RevFin, a fintech company, offers loans to electric vehicle (EV) operators, as also to people who want to move houses or renovate these, for celebrations such as wedding and vacations, and for emergency purposes. It has created a gamification platform where those who take loans can earn points through referrals and timely repayments. Its products include RevLoan (revolving credit limit), Rev-a-Thon (reward scheme for repaying on time) and Rev-a-Mate (referrals). In an interaction with FE’s Vikram Chaudhary, the founder & CEO of RevFin, Sameer Aggarwal, says that EV operators are most in need of loans right now. Excerpts:
Do you cater only to the digital literate population?
Those who use a smartphone and apply for loans via the smartphone on the app are our major customers.
Do you have your own non-banking finance company (NBFC)?
There is this NBFC called the Aristo Securities that was set up in 1994 and became an NBFC in 2000; we acquired it in 2018.
Whom do you offer loans to?
In the automotive segment, we primarily offer loans to commercial EV operators, and a lot of these are people who may find it difficult to get loans from banks etc.
In fact, our current focus is EV loans because that’s an area where there is a huge shortage of supply of credit, even though it’s a booming market.
Do you also offer loans to those who want to set up EV charging stations?
So far we have offered loans to those who want to buy EV and batteries, but we are working with people who need money for conversion kits or who want to set up charging stations. I recently came across an interesting concept, i.e. setting up charging stations for just Rs 56,000 at kirana shops that can charge 4-6 EVs at a time. This is the kind of product we would like to finance.
We also offer loans for replacement batteries, and when a new EV is bought at times the battery and the vehicle are financed separately. Our average ticket size is Rs 1 lakh.
Is EV financing a big opportunity?
There are about 20 lakh EV in India. Most of these are low-speed electric rickshaws; it’s a product that has become quite popular especially in northern and eastern India. In addition, due to the pandemic, last-mile delivery has picked up in a big way. It has been proven that the total cost of ownership of a commercial EV is lower than conventional fuel vehicle. That’s why a focus on this segment makes a lot of sense.

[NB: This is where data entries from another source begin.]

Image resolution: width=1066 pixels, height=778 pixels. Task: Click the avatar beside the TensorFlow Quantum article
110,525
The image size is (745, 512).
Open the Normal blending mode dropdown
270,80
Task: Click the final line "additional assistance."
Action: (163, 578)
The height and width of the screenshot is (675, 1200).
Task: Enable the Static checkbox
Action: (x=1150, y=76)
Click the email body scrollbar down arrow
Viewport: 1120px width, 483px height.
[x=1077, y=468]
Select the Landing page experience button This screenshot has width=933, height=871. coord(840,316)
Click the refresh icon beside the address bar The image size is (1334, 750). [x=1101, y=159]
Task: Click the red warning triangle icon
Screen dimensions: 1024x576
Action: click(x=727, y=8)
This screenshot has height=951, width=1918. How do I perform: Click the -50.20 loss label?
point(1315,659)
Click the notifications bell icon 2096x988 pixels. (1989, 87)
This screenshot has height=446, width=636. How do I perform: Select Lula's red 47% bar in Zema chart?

I must add that these low-speed EVs can be charged at home on a regular three-pin socket, so charging is not a constraint for these kinds of vehicles; come to think of it, there are no charging stations in rural India and yet so many EVs run in rural India, because these get charged at home. From my perspective, there are 200 million households in India, and this means there are 200 million charging points in India.